Commerzbank has become the first sell-side institution to sign up for OpenGamma's new margining service.
This comes at a time when Category 2 market participants are just two months away from joining Category 1 institutions in the obligation to clear OTC derivatives under EMIR.
Mandatory clearing creates an urgent need for institutions to run analysis to quantify the impact that clearing will have. OpenGamma's new hosted service, launched in January, provides access to margin analysis with no overhead required for data integration or local software deployment. OpenGamma for Margining enables customers to compare OTC and ETD margin requirements across multiple CCPs (LCH, CME and EUREX).
Nick Chaudhry, Head of OTC Clearing at Commerzbank Corporates & Markets, the investment banking division of Commerzbank AG, explained, "This agreement allows Commerzbank to focus on our OTC Clearing strengths, assured that vital margin analysis coverage we provide for clients remains in step with market developments - all at a crucial stage in the onset of central clearing. The trend towards pre-trade margin comparison requests is marked and the partnership with OpenGamma provides our clients with access to a cost-effective market-leading analytics service."

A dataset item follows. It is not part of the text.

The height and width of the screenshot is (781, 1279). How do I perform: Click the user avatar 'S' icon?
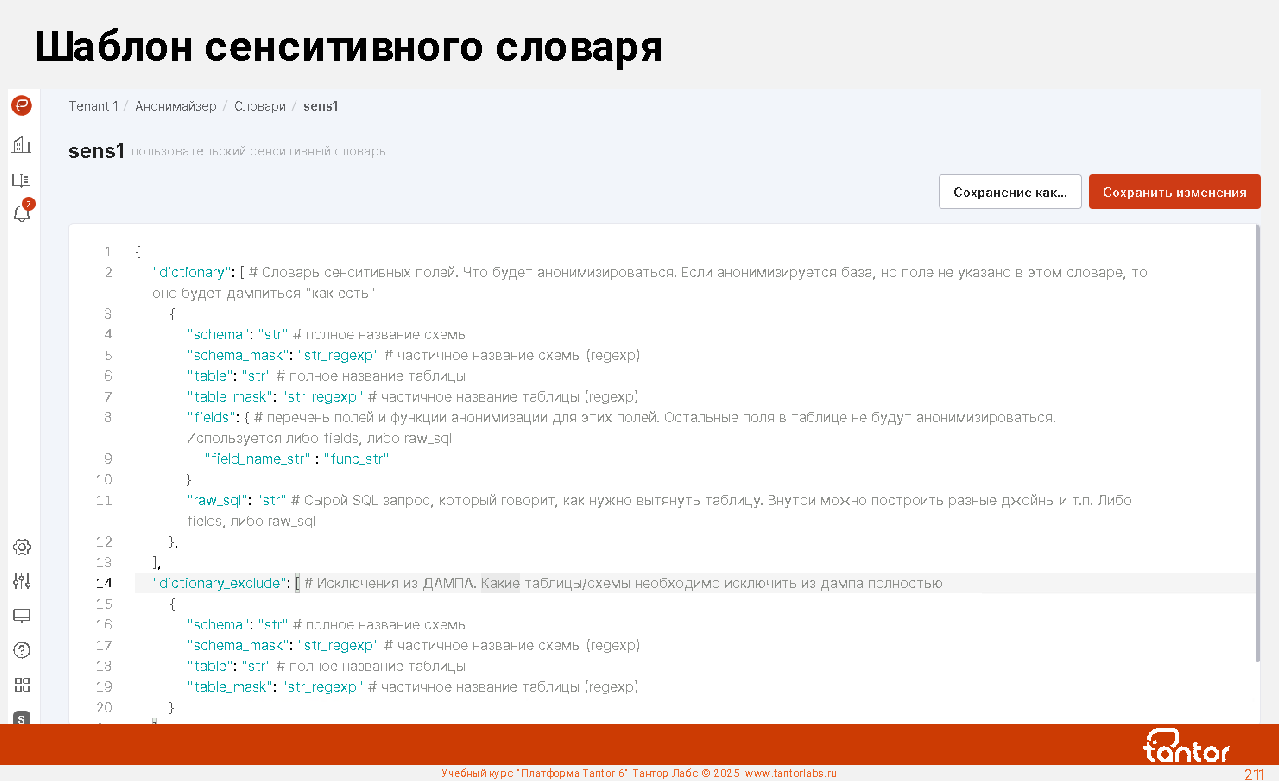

"We are seeing increasing demand in the run-up to Category 2 clearing, as buyside firms need a cost-effective method of analysing the impact of initial and variation margin," says Peter Rippon, COO of OpenGamma. "From position data supplied by one firm, we ran OTC margin calculations across CCPs (LCH, CME, Eurex) for all the funds impacted by the Category 2 mandate. The initial margin requirements varied by up to 30%, implying £100 million difference in the required initial margin."